Renewable energy market?

Without additional policy, renewable energy targets will not be met

After a period with virtually no newbuild of power plant in the Netherlands, in the years ahead capacity is set to surge. Although some of the new gas- and coal-fired plant will replace older facilities, on balance it there will be a major increase in installed capacity, which by 2020 will up by 70% to 40 GW. Dutch electricity demand is expected to grow from 120 TWh in 2008 to 145 TWh in 2020, an increase of 20%.

Dutch generating capacity must be assessed in the context of the north-west European electricity market, as some of the country’s output can be exported to neighbouring countries. As things stand at the moment, there is sufficient technical capacity for exporting 20% of current output, a figure that is even expected to rise. But because substantial new generating capacity is also being built in neighbouring countries, which also have ambitious targets for renewable energy, opportunities for export are economically constrained.

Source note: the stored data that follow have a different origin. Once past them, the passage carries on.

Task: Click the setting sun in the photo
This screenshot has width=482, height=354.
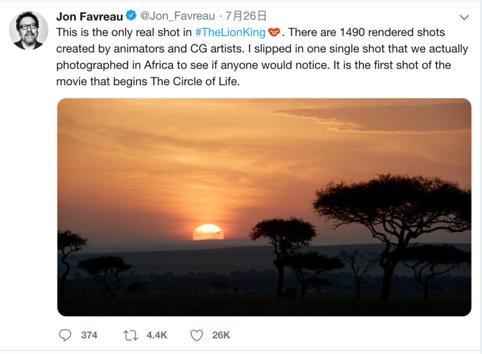Action: (x=208, y=232)
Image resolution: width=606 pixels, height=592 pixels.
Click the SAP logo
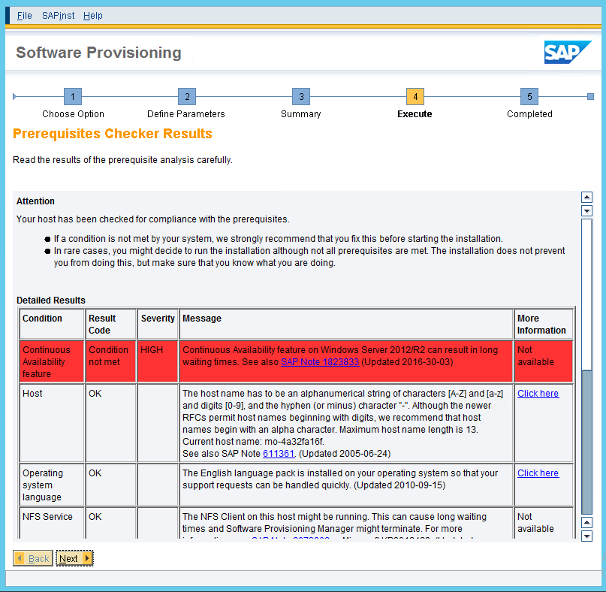pos(568,53)
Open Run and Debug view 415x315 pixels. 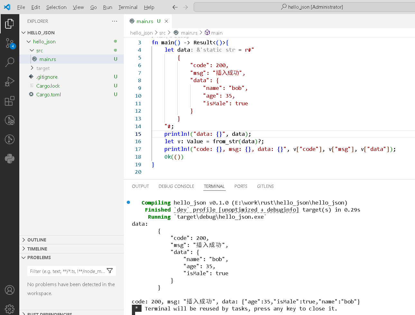tap(10, 82)
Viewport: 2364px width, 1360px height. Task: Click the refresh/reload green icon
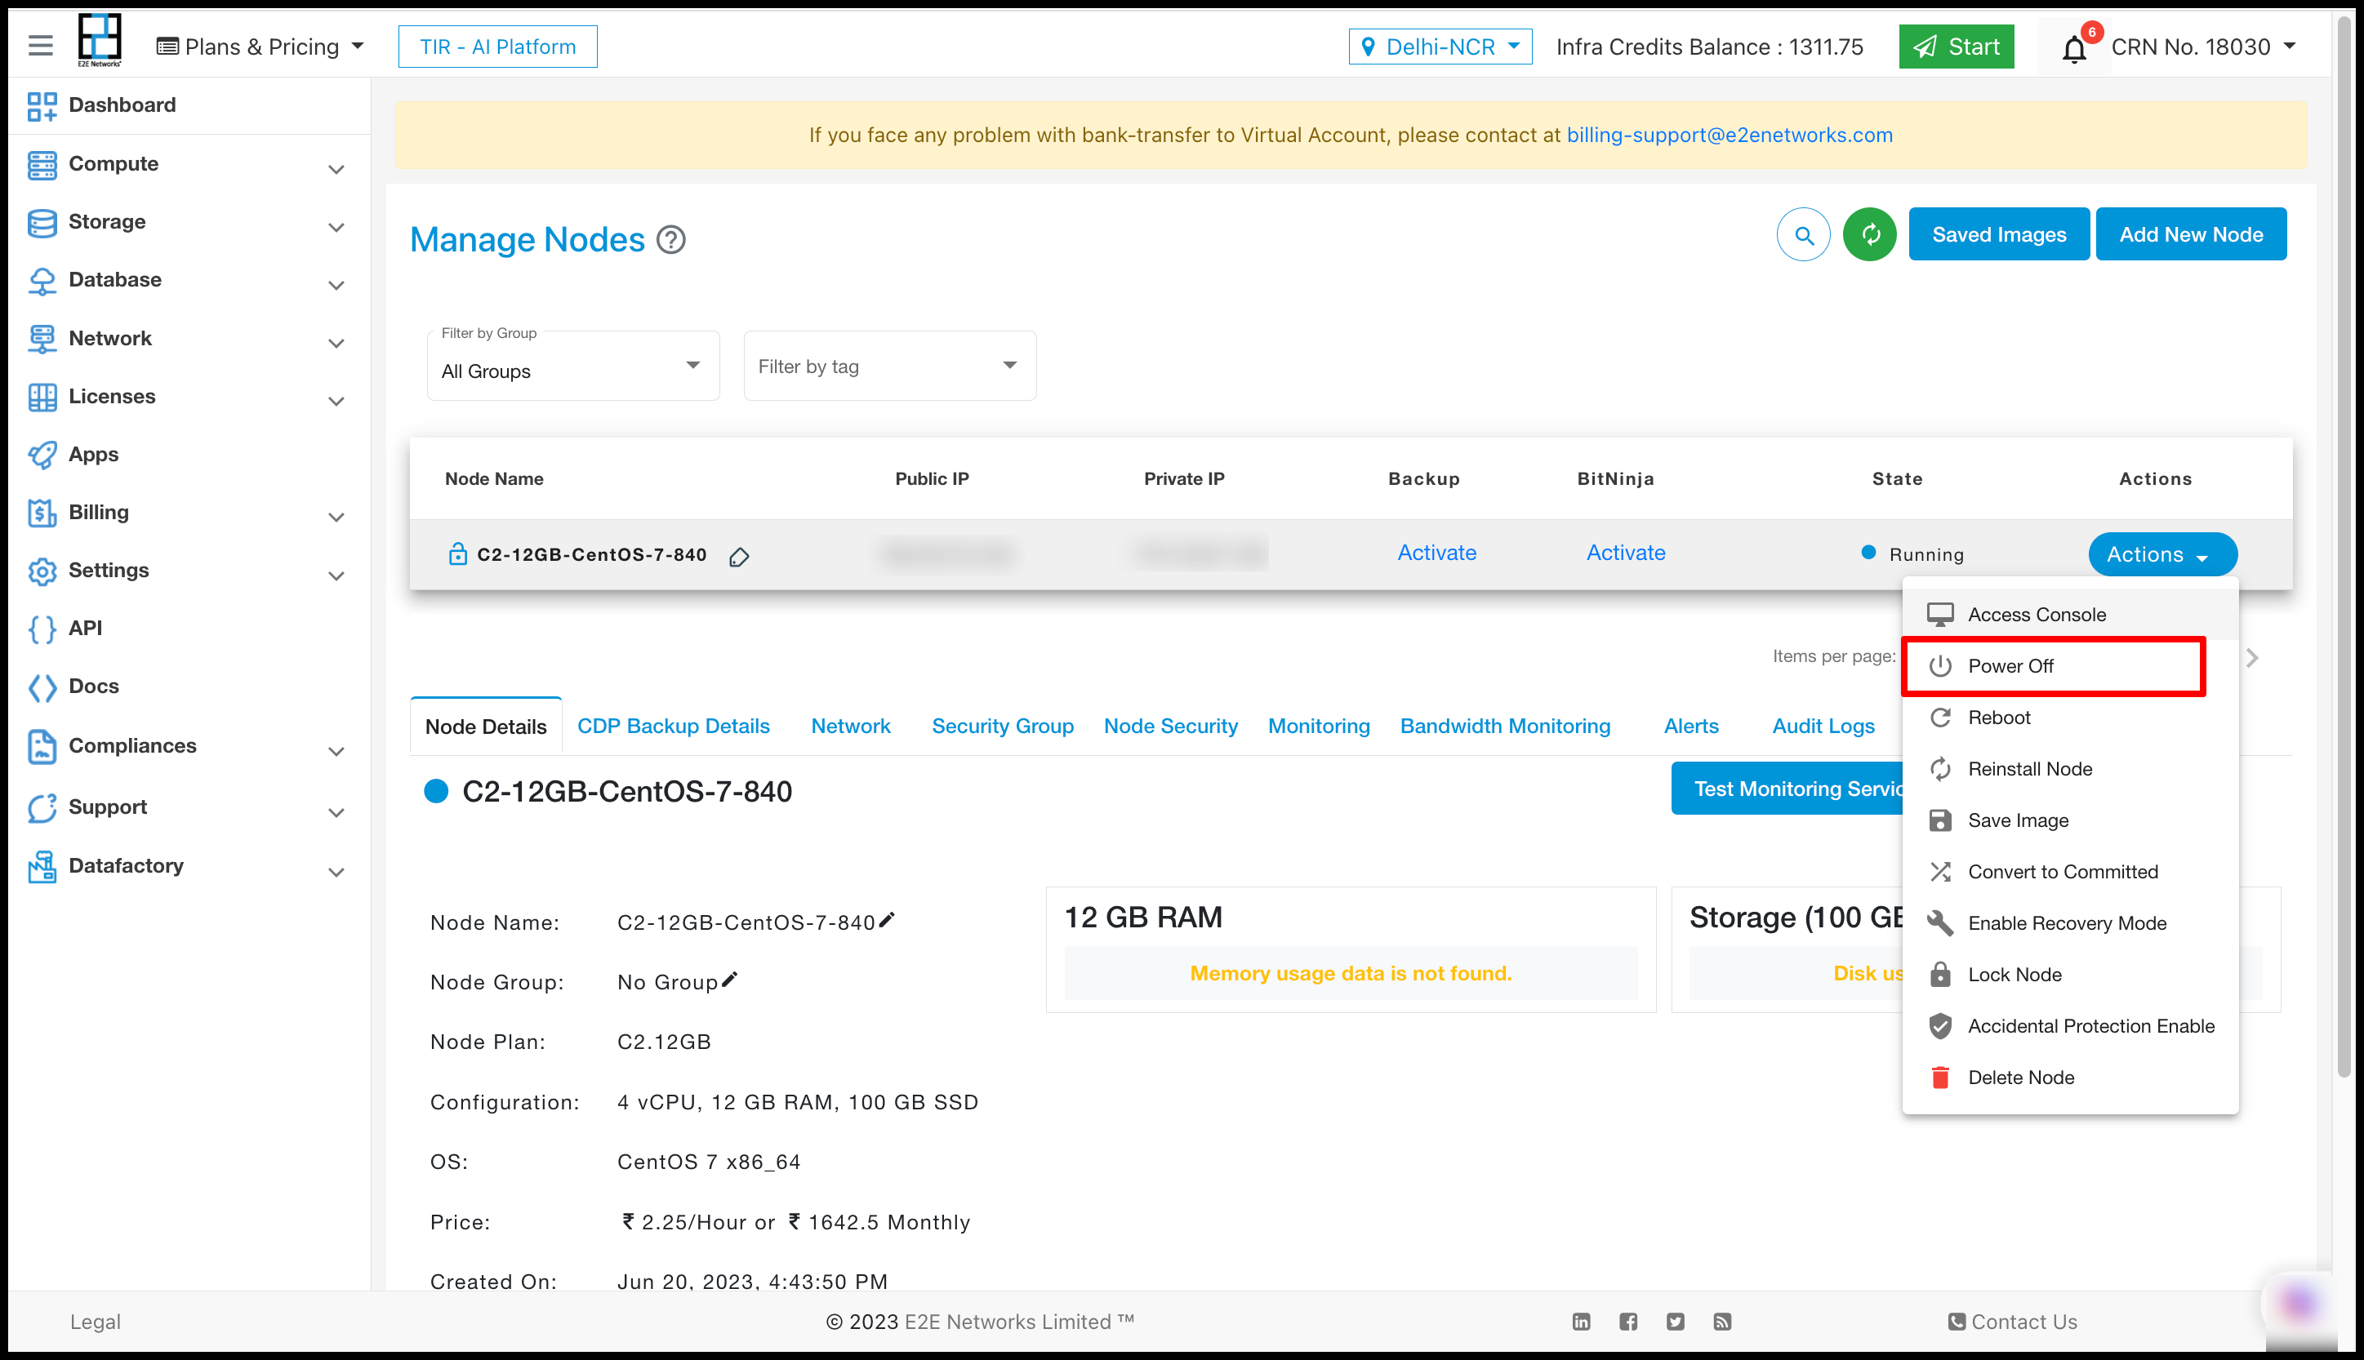[1869, 235]
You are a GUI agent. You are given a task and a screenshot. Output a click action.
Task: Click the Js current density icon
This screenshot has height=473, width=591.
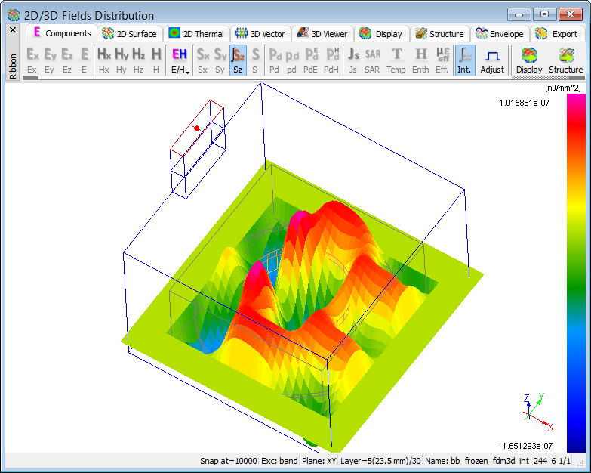(352, 60)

With installed capacity set to rise by 70% and domestic demand by only 20%, with only limited scope for export (i.e. limited foreign demand), overcapacity will result. This will have an adverse impact on the investment climate for renewables. Although the subsidy scheme in place for renewables means generators can produce this electricity competitively, the arrangements in force are still too non-committal. As energy companies have no say in the Netherlands’ renewable energy targets, with overcapacity in conventional capacity looming they cannot be expected to invest in renewables, too. Generators have no direct interest in such investments, because the incentives (prices, subsidies, obligations) are still insufficiently aligned with the government’s energy and climate programme (‘Clean and Efficient’). As a result, these industries see investment in conventional plant as more appealing than developing renewables.